Martin Schwab (UCI) on Kant and Jurisprudence


 Humanities Center     May 12 2016 | 5:00 PM - 6:30 PM Law 3500

Please join us for the next meeting of Law, Reason and Value, the new colloquium in jurisprudence co-sponsored by the School of Law and the School of Humanities.

Our speaker will be Martin Schwab, Professor Emeritus of Philosophy and Comparative Literature at UC Irvine, who will discuss 'Kant's Doctrine of Right - Some Critical Reflections' (please see abstract below).

The discussion will run 5-6:30pm Law 3500. There will also be a faculty dinner following the discussion; if interested please email jhelmrei@uci.edu to receive a copy of Dr. Scwab's paper.

Kant's Doctrine of Right - Some Critical Reflections
Martin Schwab, University of California-Irvine.

 [From the Introduction:]

The paper follows the sequence of basic forms of natural right/law in Kant's Metaphysics of Morals the "Metaphysical First Principles of the Doctrine of Rights.

I try to address two main issues. The first is the sequence of these natural rights. They appear to be one linear sequence where the later rights develop more fully what the earlier parts introduce with only partial character, a sequence of unfolding in increasing differentiation. I want to show how at each juncture reason must intervene in order to secure the next step, and that this occurs against backgrounds of alternatives not discussed by Kant. This makes
the "Doctrine of Right" less stringent than its author seems to have thought.

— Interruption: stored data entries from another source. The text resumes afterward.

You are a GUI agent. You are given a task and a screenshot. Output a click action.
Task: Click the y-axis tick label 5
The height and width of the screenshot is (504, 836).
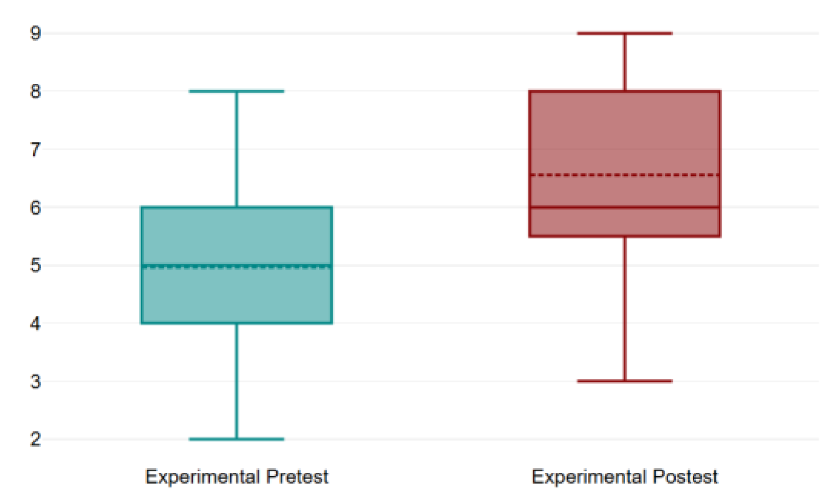point(35,266)
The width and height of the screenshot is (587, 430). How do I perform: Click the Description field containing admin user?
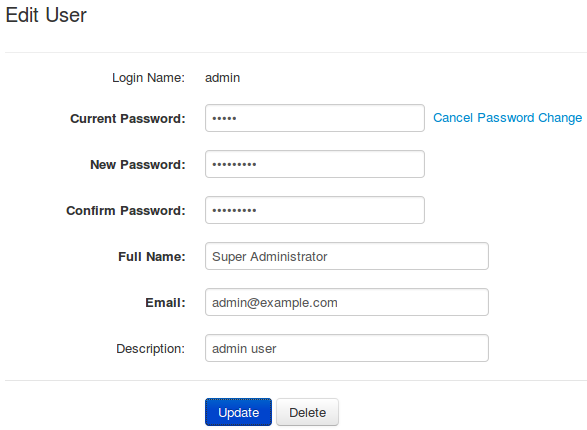coord(347,348)
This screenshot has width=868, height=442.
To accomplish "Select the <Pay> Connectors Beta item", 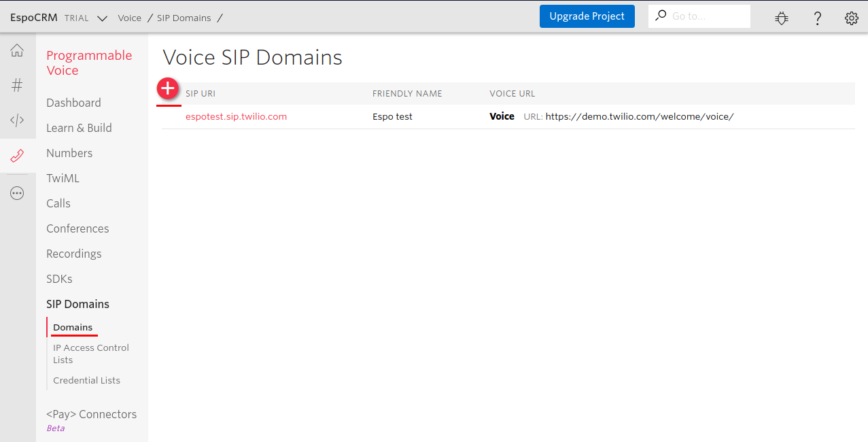I will click(91, 414).
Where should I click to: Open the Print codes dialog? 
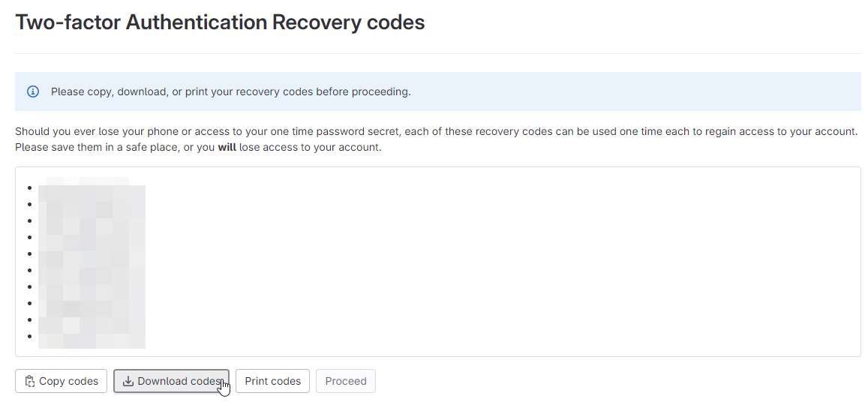(x=272, y=381)
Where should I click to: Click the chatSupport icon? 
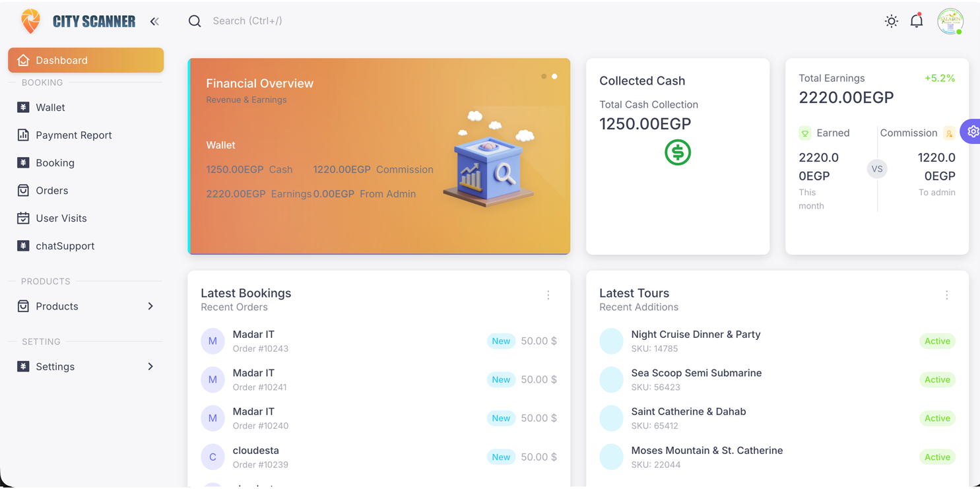tap(22, 245)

The other idea is that the Doctrine of Right has a dominant theme running through the whole work. That is a certain concept of freedom of choice. Kant's natural law is the presentation of a complex form of freedom for agents operating in a community. It is a freedom of choice (Willkür). And the law - one of the purposes of the law - is to fashion and secure this kind of freedom. It is a self-imposed freedom that is, simultaneously, the freedom of choice for individuals, and the freedom of choice of and in the collective.